REQUIRED ACTION:
For the entries below, return the line holding "You are a computer-use" together with all lines after it, unchanged, and leave every picture out.
-- -- --
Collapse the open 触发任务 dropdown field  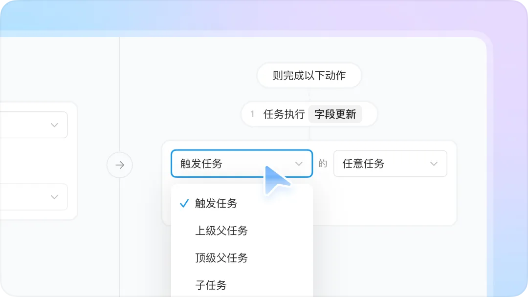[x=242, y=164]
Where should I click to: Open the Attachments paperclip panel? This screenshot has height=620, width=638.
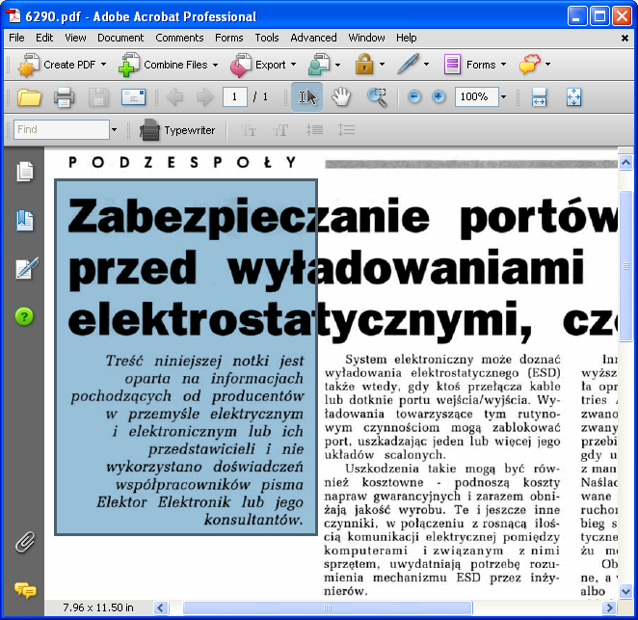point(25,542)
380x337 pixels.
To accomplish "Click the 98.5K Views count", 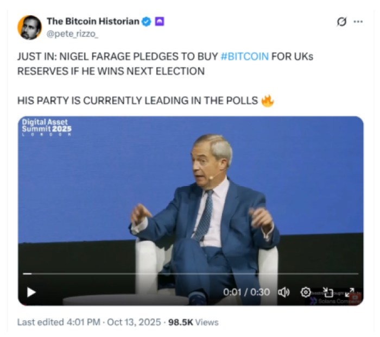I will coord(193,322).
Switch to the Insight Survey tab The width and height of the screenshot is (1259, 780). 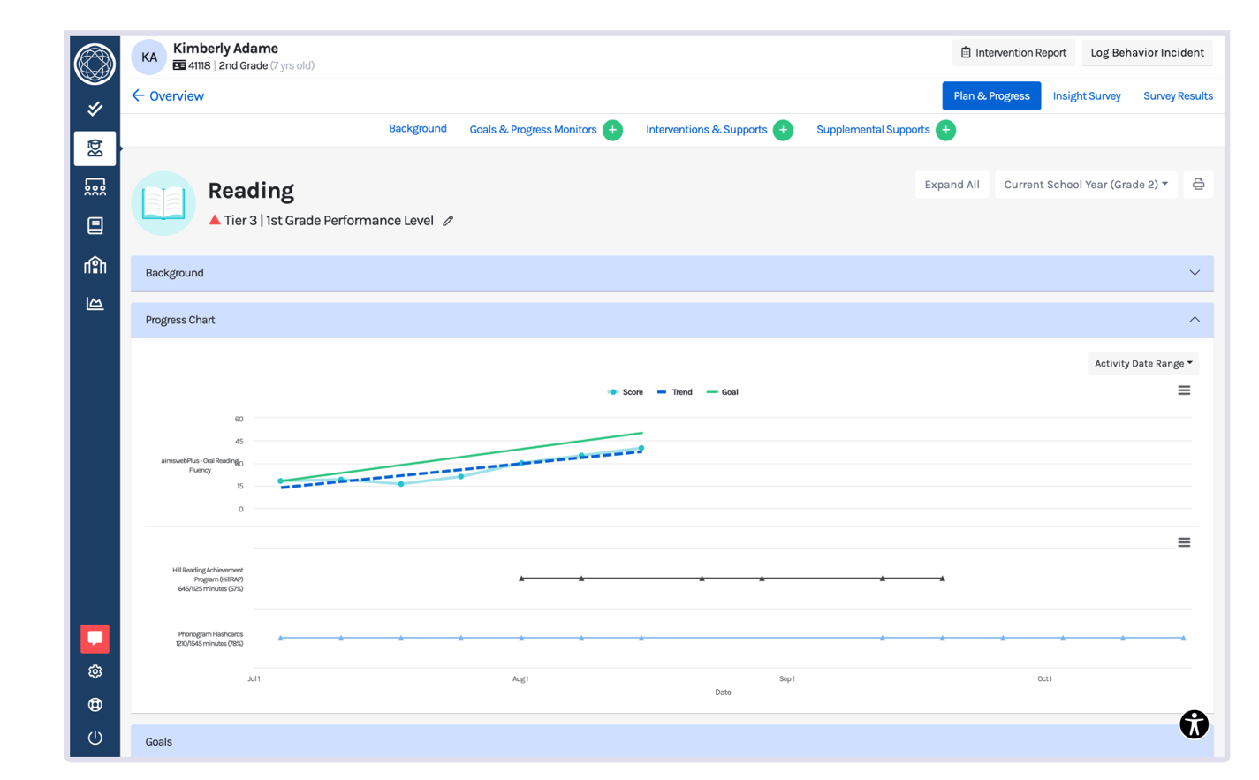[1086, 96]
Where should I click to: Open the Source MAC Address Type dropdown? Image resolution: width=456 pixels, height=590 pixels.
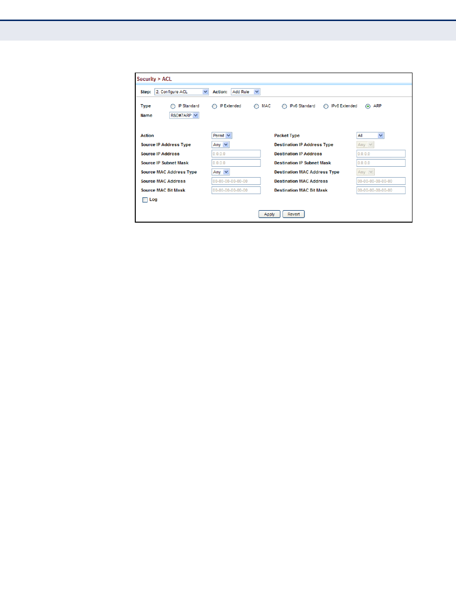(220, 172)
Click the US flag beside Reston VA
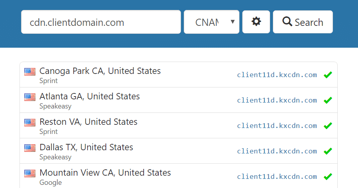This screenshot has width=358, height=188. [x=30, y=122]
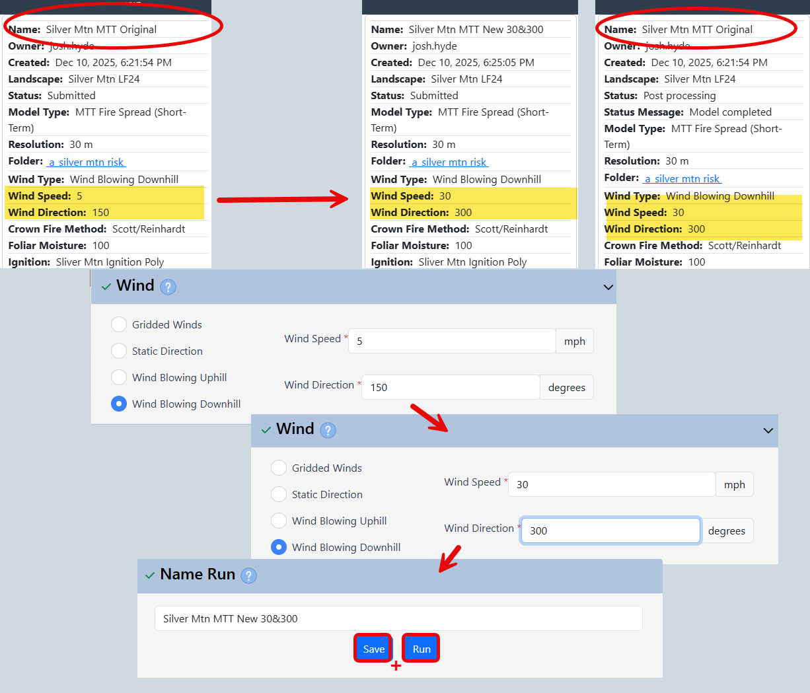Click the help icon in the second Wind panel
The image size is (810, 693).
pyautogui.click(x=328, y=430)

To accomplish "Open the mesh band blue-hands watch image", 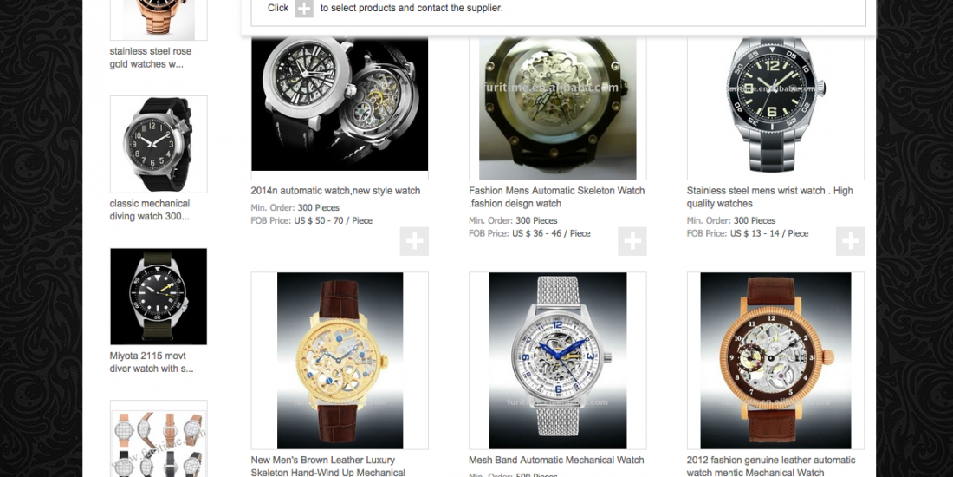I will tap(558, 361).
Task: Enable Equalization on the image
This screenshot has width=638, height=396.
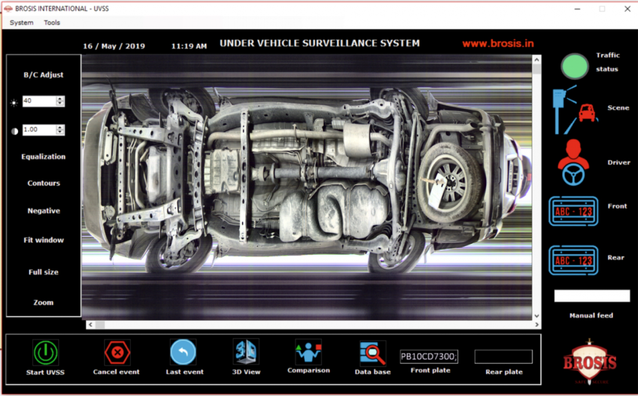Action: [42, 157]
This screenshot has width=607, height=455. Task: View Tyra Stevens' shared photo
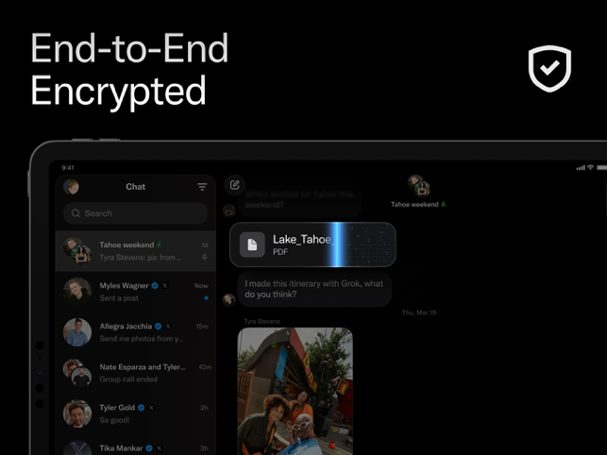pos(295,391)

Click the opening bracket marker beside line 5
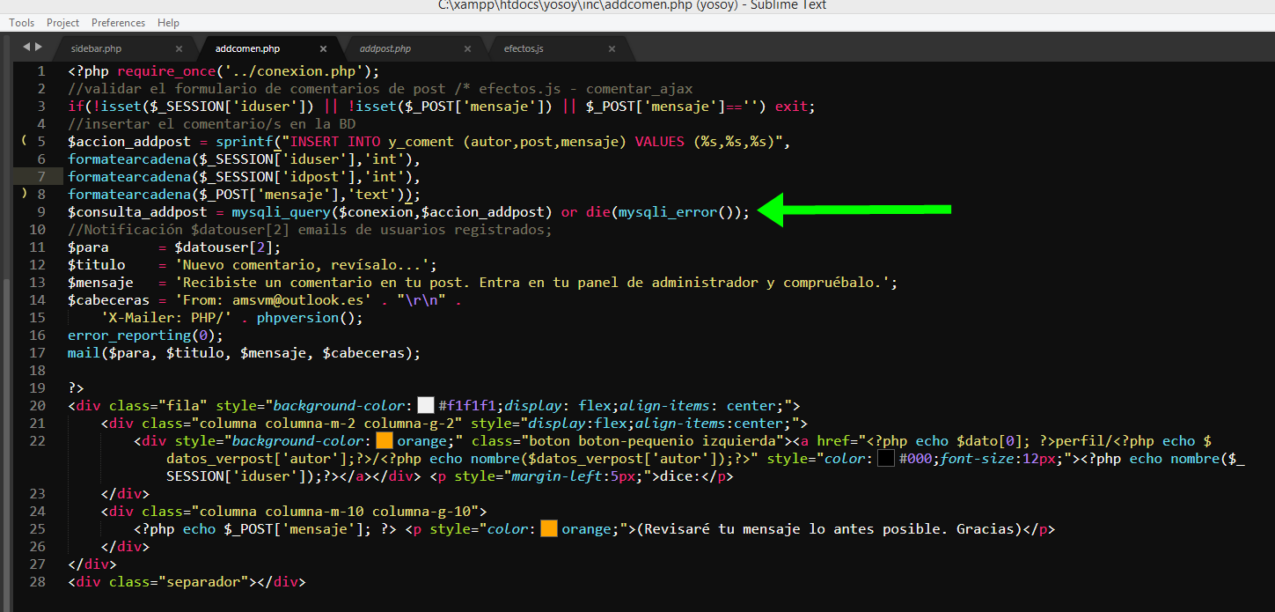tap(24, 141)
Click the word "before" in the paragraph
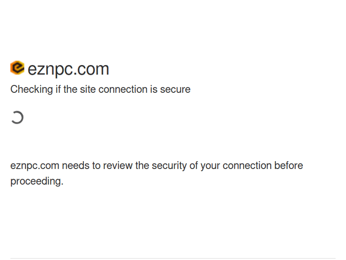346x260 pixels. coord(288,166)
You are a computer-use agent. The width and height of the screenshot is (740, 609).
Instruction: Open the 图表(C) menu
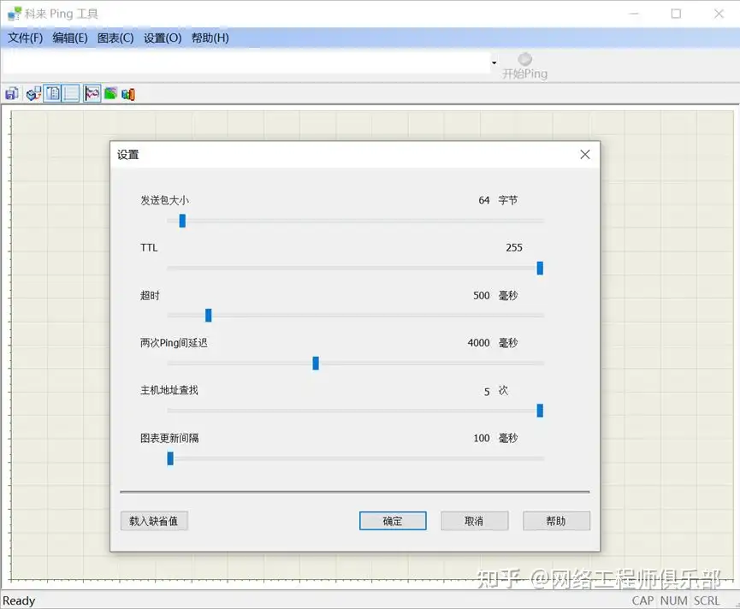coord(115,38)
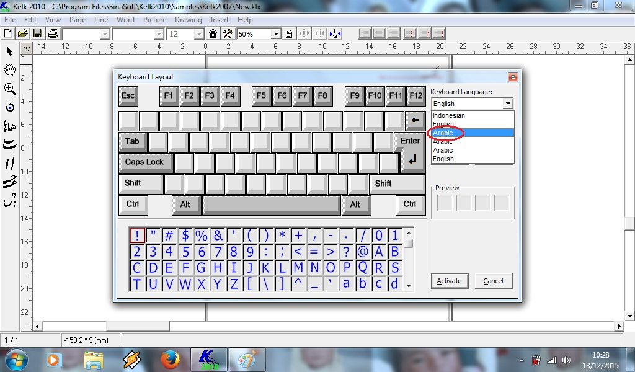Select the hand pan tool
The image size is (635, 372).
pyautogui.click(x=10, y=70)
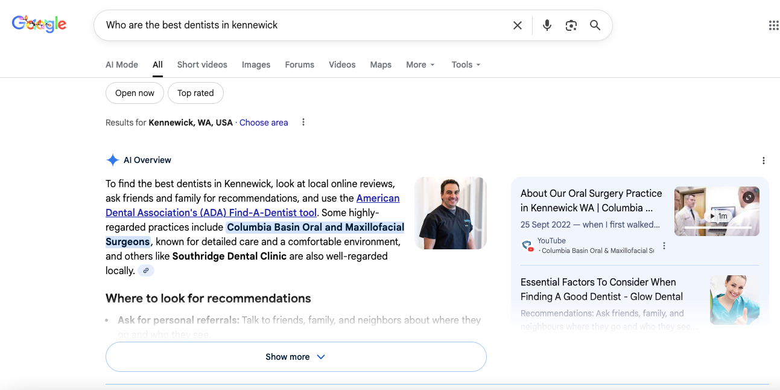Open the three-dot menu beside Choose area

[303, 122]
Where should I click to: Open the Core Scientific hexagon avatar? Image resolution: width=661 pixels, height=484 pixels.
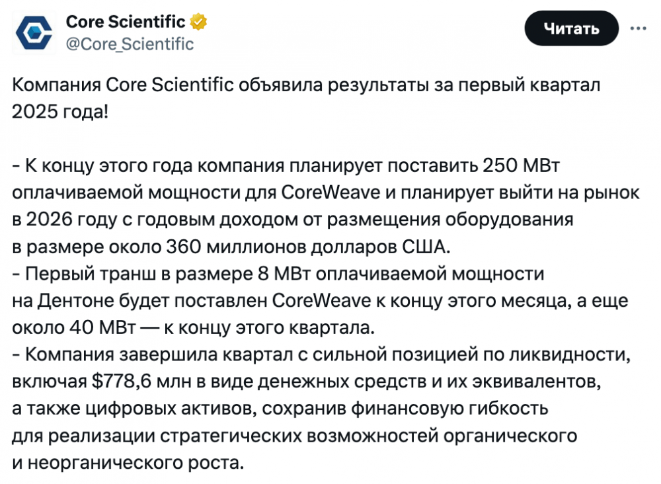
-- -- --
TASK ANSWER:
You are a computer-use agent. The width and height of the screenshot is (740, 609).
Instruction: Open the 图表(C) menu
coord(115,38)
Select the hand pan tool
The image size is (635, 372).
pyautogui.click(x=10, y=70)
Open the three-dot menu beside Choose area

[303, 122]
Where should I click to: Open the Core Scientific hexagon avatar? Image resolution: width=661 pixels, height=484 pixels.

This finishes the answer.